### TEXT UNDER STUDY
⟨
Organization of the British Army as of January 2026 (click to enlarge)

==Unit changes==
The following are the units that will be raised, disbanded, amalgamated, re-designated, and re-roled under the reforms:

===Units raised===
- No 9 Company, Irish Guards
- No 12 Company, Irish Guards
- Coriano Company, Royal Gurkha Rifles
- Falklands Company, Royal Gurkha Rifles
- 9 Equipment Support Battalion, Royal Electrical and Mechanical Engineers

===Disbandment===
- 3 Medical Regiment
- 3 Regiment, Royal Logistic Corps

===Amalgamations===
Infantry
- 1st and 2nd Battalions of the Mercian Regiment, as the 1st Battalion.

Royal Army Medical Corps
- 207 (Manchester) Field Hospital and 208 (Liverpool) Field Hospital to form 206 (North West) Multi-Role Medical Regiment.
- 204 (North Irish) Field Hospital and 253 (North Irish) Medical Regiment to form 210 (North Irish) Multi-Role Medical Regiment.
- 201 (Northern) Field Hospital and 212 (Yorkshire) Field Hospital to form 214 (North East) Multi-Role Medical Regiment.
⟩
### LISTED RECORDS
⟨
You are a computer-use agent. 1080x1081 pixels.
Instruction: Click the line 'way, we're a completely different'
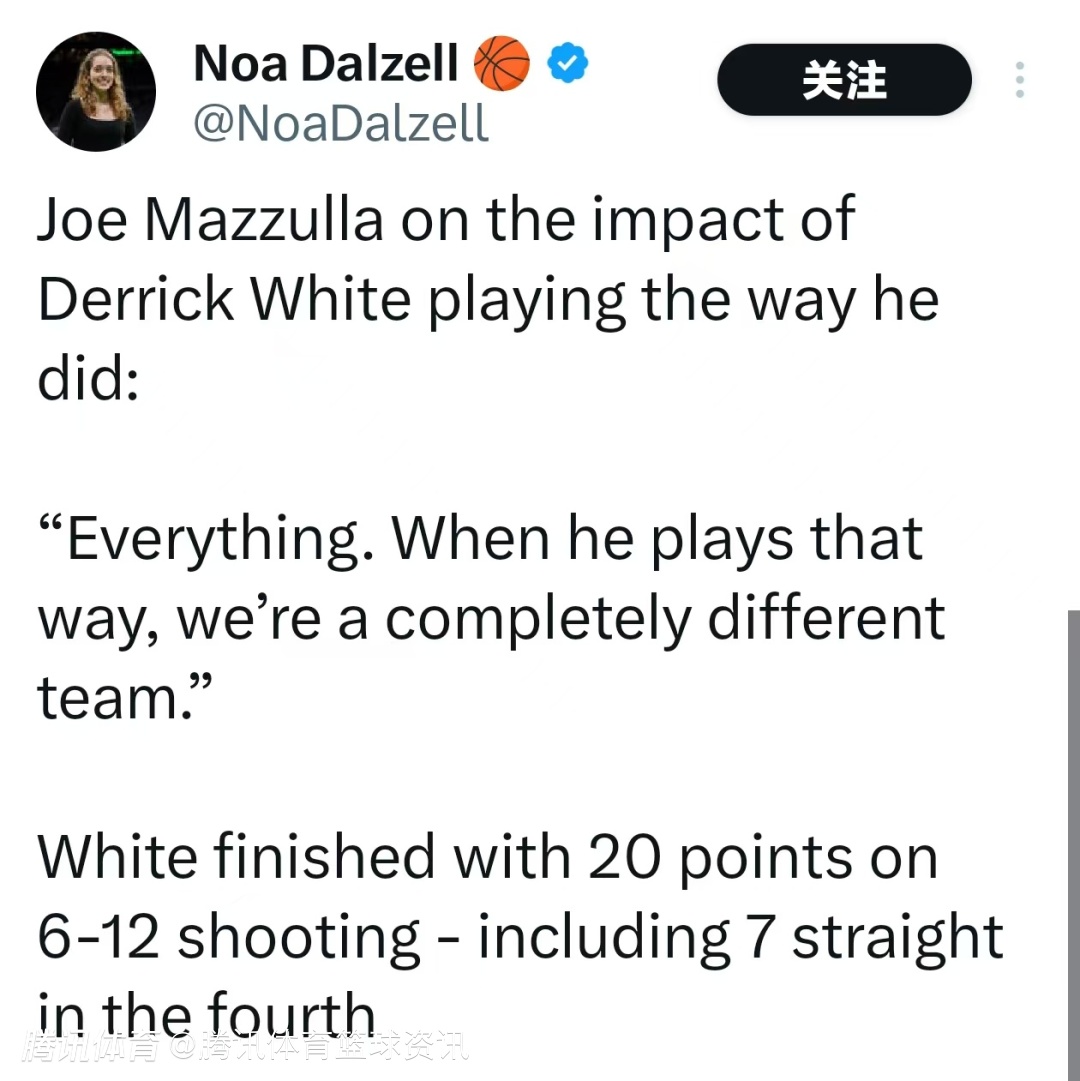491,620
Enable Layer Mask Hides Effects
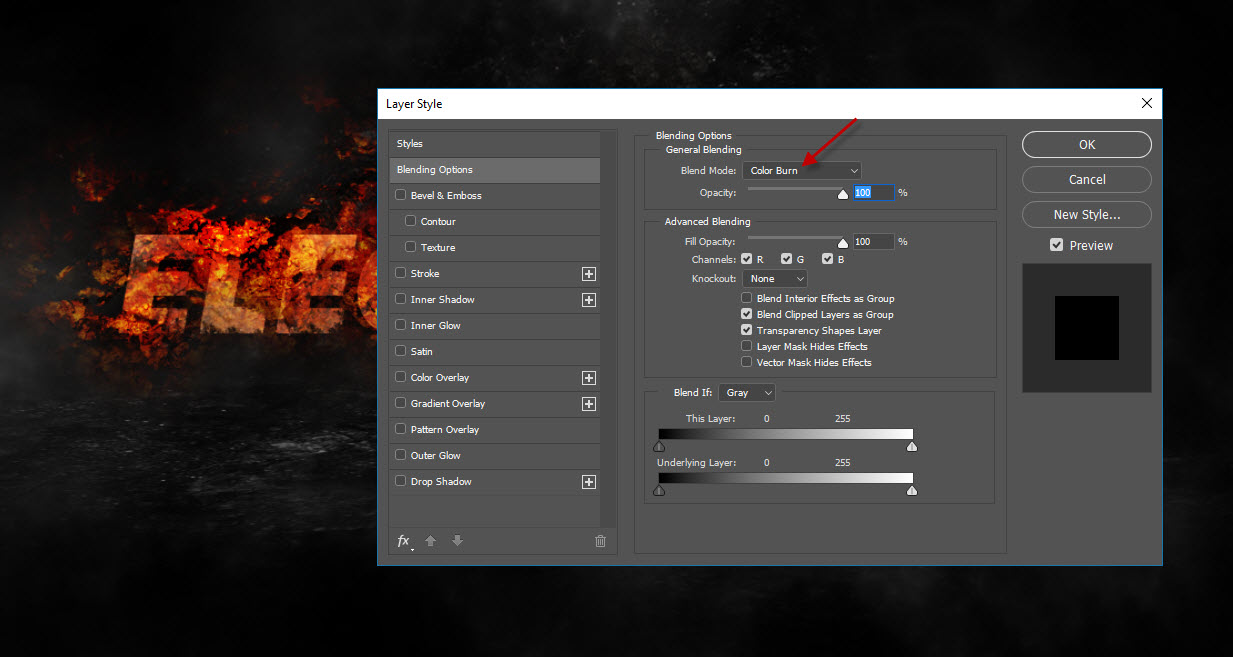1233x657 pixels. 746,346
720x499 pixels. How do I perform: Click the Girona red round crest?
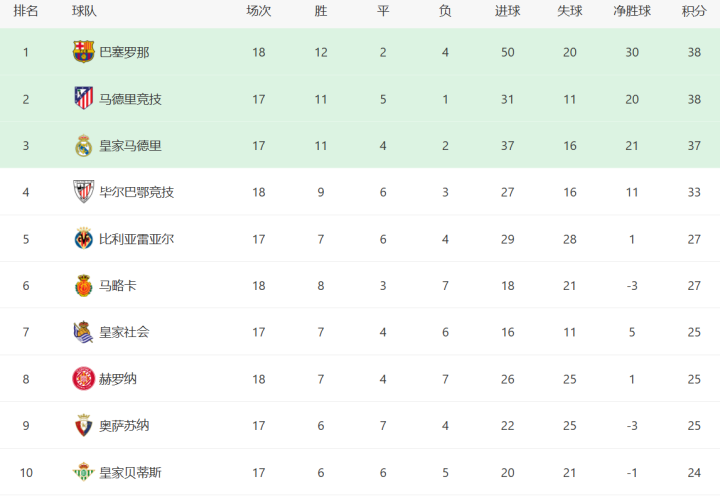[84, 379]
⟩
⟨
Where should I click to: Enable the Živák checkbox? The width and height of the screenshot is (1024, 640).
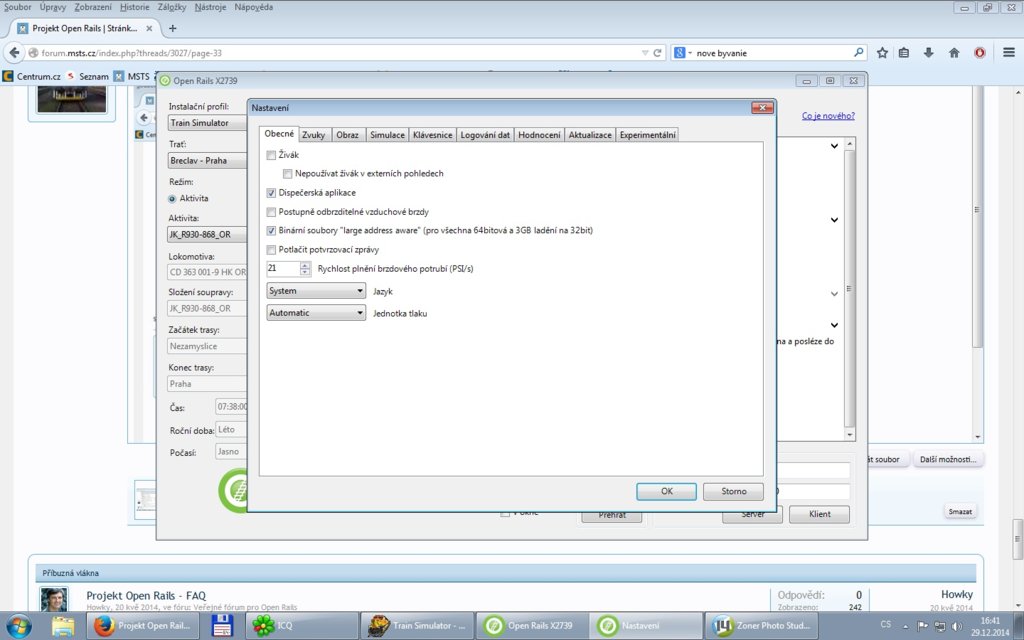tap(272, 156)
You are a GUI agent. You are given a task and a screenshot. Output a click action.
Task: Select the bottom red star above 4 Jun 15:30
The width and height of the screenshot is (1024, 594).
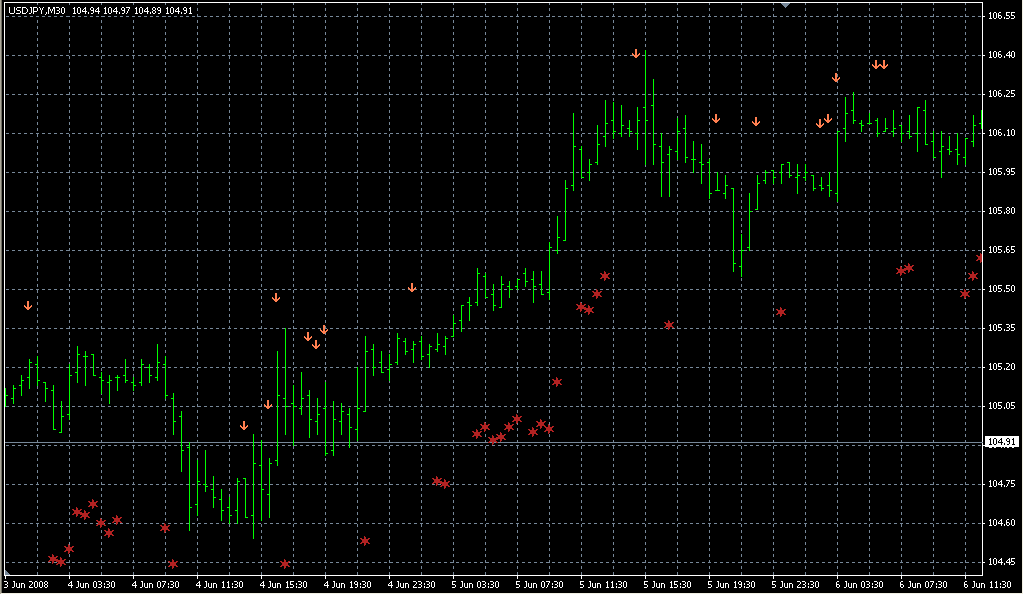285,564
⟩
### WHAT THE TASK ASKS
In the text about British Army unit changes, which two field hospitals combine to form 214 (North East) Multi-Role Medical Regiment? The records have no connection to the text about British Army unit changes.

### SOLUTION TO THIS EXERCISE
201 (Northern) Field Hospital and 212 (Yorkshire) Field Hospital.